En fin de compte, les guerres sont une constante historique que nous n’avons réussi à atténuer qu’au cours des 70 dernières années grâce à l’utilisation de la dissuasion. C’est-à-dire la prévention. Un moyen de dissuasion qui continue d’agir au même titre que le vaccin contre les oreillons fait oublier que sans vaccin, les maladies reviennent.

Et ce n’est pas pour ça qu’on va arrêter de se vacciner.

Le paradoxe de la dissuasion est que plus la paix est longue et plus la paix est longue, plus le sentiment que les forces armées sont de peu d’utilité est profond. L’idée qu’il faut y consacrer moins d’argent est plus répandue étant donné qu’il existe des besoins sociaux plus urgents.

Cependant, la réalité est tout le contraire. Si vous devez dépenser motivé par la nécessité de gagner ou de combattre dans une guerre imminente, les choses n’ont pas fonctionné. Et puis ce sont les citoyens qui paient pour la catastrophe. Parfois avec son propre sang.

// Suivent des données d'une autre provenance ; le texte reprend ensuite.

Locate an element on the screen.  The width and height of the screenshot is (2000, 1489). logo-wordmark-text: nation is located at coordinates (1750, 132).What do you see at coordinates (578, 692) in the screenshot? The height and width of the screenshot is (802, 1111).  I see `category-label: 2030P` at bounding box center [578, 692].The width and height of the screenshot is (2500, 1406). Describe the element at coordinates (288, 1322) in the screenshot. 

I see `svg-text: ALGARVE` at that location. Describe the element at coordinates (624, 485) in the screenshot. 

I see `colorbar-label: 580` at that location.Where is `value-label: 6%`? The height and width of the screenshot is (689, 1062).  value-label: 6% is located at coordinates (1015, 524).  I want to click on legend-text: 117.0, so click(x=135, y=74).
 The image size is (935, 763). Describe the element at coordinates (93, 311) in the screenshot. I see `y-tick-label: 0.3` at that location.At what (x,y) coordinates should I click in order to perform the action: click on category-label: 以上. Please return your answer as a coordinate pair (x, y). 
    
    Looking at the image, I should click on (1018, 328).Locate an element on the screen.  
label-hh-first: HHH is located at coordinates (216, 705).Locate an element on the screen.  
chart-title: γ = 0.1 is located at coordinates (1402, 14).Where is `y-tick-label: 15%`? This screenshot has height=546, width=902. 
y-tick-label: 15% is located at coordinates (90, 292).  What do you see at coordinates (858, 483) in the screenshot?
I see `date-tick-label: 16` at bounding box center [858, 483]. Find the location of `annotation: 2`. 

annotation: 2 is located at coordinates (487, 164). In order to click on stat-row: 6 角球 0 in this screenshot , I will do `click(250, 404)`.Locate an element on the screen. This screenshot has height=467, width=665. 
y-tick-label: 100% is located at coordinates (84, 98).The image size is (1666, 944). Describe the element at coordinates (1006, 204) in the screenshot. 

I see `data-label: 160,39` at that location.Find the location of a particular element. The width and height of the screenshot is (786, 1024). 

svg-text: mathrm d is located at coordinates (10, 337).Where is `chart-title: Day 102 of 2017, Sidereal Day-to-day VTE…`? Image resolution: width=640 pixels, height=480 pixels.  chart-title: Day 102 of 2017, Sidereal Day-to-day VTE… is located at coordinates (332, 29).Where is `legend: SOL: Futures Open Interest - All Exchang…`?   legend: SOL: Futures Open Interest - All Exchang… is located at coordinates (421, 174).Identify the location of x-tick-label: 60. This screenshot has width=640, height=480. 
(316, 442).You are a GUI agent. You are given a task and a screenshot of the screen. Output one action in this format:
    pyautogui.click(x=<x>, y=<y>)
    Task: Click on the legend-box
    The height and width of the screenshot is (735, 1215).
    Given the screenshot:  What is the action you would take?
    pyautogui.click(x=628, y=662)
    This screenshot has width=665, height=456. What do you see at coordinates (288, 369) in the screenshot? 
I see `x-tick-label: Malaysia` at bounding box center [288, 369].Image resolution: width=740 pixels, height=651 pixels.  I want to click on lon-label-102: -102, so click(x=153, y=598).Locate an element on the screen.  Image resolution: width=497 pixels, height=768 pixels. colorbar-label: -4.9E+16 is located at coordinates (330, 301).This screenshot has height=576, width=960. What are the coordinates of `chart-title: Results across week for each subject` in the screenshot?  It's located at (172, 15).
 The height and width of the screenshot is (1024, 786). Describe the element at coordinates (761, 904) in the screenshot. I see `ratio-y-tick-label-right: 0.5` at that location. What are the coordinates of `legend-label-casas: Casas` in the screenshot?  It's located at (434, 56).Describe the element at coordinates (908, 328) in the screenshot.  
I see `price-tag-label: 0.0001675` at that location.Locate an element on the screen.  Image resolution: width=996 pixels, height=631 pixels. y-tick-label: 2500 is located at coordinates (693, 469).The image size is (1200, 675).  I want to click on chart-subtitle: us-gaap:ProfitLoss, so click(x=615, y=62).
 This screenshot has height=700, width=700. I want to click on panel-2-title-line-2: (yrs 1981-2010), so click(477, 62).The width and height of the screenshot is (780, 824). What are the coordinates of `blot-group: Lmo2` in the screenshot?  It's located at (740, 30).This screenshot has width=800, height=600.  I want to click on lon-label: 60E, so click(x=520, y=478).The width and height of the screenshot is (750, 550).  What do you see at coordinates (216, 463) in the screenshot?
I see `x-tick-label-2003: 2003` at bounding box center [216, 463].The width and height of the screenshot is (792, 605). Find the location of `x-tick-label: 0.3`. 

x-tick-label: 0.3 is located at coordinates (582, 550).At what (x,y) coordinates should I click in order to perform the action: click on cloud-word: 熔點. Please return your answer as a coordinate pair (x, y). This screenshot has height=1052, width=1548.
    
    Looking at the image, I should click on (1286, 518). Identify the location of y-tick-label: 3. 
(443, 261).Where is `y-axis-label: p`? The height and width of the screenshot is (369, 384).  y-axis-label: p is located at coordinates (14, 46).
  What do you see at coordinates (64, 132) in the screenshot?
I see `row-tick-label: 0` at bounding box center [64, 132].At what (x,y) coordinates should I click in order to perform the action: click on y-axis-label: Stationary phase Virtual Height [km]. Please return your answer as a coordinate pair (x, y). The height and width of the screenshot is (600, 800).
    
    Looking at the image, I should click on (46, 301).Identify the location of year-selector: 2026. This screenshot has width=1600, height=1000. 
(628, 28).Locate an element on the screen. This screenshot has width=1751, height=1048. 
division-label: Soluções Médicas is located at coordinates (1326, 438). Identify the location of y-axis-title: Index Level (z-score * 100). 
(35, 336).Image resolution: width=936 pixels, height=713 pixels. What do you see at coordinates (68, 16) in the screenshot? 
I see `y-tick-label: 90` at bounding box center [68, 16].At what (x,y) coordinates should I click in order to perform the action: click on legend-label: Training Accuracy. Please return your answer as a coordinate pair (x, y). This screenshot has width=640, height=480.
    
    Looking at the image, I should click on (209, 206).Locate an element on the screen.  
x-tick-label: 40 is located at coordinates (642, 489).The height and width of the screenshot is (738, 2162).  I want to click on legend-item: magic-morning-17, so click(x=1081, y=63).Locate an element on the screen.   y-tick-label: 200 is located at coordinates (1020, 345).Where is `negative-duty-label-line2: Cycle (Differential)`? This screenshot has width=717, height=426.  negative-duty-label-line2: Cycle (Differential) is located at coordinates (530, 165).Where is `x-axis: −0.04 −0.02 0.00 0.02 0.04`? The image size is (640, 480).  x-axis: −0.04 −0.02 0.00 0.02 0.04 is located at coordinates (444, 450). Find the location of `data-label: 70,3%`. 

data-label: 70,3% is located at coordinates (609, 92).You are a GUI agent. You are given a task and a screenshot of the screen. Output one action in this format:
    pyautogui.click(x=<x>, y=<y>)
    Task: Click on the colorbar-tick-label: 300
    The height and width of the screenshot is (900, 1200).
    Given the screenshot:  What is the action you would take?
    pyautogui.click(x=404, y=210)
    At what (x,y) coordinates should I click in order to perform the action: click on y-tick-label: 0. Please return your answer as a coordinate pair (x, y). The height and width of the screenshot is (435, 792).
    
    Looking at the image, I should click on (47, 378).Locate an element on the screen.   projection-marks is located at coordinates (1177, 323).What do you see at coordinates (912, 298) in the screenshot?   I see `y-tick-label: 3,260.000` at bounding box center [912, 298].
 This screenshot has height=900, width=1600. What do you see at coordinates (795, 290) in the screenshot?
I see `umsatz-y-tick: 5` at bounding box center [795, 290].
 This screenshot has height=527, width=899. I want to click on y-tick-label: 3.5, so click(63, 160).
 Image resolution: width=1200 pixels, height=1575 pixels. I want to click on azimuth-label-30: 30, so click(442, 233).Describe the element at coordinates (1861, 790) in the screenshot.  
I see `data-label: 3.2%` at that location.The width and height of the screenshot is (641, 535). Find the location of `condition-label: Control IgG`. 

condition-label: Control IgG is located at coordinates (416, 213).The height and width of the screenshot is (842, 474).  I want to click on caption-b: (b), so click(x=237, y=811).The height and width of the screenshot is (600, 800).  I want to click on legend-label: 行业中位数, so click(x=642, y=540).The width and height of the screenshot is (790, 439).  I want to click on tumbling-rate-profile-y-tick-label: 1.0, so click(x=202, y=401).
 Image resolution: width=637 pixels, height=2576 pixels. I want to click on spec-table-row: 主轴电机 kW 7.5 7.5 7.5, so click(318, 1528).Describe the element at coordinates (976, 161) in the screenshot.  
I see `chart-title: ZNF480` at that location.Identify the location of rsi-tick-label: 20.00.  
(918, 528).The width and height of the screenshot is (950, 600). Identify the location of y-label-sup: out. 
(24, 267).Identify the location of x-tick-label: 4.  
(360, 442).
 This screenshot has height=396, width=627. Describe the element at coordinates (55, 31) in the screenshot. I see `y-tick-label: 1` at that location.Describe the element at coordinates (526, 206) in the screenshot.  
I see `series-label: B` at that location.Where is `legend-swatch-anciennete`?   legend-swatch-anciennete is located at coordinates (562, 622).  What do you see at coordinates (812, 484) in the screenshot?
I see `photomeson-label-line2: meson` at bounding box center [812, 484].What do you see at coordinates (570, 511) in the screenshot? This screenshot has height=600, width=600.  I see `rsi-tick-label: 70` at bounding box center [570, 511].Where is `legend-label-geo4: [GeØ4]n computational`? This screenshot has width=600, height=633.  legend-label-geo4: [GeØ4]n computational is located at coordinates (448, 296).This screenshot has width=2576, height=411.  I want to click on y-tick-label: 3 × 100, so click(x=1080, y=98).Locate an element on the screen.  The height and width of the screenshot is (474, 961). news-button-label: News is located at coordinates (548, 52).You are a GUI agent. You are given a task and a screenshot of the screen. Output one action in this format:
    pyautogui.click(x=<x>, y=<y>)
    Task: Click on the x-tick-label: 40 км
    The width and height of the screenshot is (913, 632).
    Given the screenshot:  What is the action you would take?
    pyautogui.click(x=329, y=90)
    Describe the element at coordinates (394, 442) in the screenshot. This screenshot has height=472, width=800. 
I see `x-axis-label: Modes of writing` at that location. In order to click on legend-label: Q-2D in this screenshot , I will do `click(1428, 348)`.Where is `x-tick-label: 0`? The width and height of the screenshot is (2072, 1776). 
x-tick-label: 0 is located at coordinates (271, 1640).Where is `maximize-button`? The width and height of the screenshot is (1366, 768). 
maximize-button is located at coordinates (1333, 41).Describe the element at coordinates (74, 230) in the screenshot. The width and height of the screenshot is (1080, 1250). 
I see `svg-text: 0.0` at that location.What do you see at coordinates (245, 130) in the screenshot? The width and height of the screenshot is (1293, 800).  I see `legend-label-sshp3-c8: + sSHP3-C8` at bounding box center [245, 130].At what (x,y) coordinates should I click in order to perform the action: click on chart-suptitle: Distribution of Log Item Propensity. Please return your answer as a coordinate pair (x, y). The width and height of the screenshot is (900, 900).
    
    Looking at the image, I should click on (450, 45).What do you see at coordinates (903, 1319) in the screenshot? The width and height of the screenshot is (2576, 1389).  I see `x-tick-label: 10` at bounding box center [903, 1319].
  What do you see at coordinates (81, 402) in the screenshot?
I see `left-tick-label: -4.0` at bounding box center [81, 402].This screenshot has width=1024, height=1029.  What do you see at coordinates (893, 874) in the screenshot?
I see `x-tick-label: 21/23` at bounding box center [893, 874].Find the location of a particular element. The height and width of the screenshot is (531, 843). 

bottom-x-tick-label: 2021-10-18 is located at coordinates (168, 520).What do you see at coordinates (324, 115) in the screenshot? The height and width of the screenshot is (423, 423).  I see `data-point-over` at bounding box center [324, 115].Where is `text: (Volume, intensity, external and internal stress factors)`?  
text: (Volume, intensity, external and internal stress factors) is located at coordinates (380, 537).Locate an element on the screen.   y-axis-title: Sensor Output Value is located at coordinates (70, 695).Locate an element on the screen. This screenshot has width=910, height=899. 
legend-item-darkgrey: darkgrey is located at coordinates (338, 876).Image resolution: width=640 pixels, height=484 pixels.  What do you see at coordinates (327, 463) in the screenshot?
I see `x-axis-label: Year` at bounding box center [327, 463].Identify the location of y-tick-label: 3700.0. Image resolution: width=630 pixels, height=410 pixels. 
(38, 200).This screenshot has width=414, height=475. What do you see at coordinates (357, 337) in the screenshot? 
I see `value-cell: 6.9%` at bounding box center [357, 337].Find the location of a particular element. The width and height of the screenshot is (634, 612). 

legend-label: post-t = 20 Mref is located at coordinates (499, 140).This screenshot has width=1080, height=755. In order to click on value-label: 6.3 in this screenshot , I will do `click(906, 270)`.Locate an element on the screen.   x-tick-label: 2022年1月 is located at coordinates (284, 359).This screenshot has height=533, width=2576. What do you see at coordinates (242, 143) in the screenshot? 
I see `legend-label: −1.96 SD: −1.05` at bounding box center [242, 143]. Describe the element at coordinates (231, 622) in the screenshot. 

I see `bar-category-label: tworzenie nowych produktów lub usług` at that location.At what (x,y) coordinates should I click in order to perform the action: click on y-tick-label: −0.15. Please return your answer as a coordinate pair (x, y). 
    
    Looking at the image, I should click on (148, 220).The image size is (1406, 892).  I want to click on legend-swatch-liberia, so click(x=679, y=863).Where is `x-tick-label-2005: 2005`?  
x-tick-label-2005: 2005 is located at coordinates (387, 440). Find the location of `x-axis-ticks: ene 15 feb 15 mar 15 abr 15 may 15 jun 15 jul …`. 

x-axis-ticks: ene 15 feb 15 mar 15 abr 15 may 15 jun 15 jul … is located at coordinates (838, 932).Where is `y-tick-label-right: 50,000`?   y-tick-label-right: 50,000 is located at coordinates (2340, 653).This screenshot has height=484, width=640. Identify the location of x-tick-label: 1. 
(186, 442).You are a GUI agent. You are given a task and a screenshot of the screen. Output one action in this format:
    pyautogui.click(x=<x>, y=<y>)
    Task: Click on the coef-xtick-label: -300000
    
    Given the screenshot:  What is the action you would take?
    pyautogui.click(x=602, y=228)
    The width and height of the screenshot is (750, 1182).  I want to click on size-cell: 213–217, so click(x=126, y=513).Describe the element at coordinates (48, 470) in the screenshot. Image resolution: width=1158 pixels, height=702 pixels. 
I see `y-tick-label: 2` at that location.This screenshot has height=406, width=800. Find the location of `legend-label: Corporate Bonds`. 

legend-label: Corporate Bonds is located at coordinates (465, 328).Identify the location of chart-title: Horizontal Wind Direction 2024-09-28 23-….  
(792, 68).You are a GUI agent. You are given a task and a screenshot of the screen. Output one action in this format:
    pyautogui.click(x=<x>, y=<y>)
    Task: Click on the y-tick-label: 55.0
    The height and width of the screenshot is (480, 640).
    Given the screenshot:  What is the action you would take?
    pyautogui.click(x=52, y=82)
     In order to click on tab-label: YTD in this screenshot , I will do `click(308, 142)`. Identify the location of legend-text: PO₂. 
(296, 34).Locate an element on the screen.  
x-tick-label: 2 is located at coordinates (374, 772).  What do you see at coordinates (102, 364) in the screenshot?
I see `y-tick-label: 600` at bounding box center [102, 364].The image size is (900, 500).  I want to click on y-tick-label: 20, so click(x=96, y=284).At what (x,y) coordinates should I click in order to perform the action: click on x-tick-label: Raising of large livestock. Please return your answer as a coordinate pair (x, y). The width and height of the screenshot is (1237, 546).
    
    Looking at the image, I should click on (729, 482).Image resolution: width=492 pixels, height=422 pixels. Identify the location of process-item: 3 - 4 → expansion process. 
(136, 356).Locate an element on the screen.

« Les conséquences économiques d’un conflit (ou de la menace de celui-ci) peuvent être disproportionnées en termes économiques, politiques et humains »

C’est pourquoi il doit être dépensé en vaccins, pour lutter contre le moins de pandémies possible. Et c’est pourquoi il doit être consacré à la dissuasion, pour éviter la guerre.

Enfin, il faut se souvenir des coûts du conflit (qui n’a même pas besoin de se transformer en une guerre conventionnelle pour être nuisible). L’Espagne a une énorme population marocaine ou d’origine marocaine avec de faibles revenus, un risque de radicalisation omniprésent, de formidables relations économiques bilatérales et un défi migratoire commun. Les conséquences économiques d’un conflit (ou de la menace de celui-ci) peuvent être disproportionnées en termes économiques, politiques et humains.

[Así se convierten en Toledo civiles ucranianos en soldados: « Quieren defender lo que es suyo »]

Or, si les effets directs d’une confrontation avec le Maroc sont évidents (économie, migration, chocs sociaux), les indirects sont imprévisibles.

Donnons un exemple.

Lorsque la CIA a armé les moudjahidines afghans contre l’URSS, elle n’aurait pas pu prévoir qu’elle alimenterait un mouvement jihadiste mondial qui déstabiliserait l’Asie centrale, le Caucase et le Moyen-Orient. Un mouvement jihadiste qui conduirait à Al-Qaïda, à Daech et à la destruction de plusieurs pays avec des centaines de milliers de morts.

Quelle position adopteraient les pays arabes face à un conflit entre le Maroc et l’Espagne ? Quelles explosions sociales cela pourrait-il provoquer dans notre pays ? De même que la catastrophe de Cuba en 1898 fut le germe du séparatisme catalan moderne, quels effets un revers contre le Maroc aurait-il sur l’unité de l’Espagne ? Quelle pression fiscale entraînerait la nécessité d’investir soudainement dans la Défense ?

Il y a trop d’inconnues et de risques pour considérer la dissuasion et l’investissement dans la défense comme une option « retardée ». Tenir la paix pour acquise reviendrait à commettre la même erreur que l’Ukraine a commise.

*** Yago Rodríguez est analyste militaire et géopolitique et directeur de The Political Room.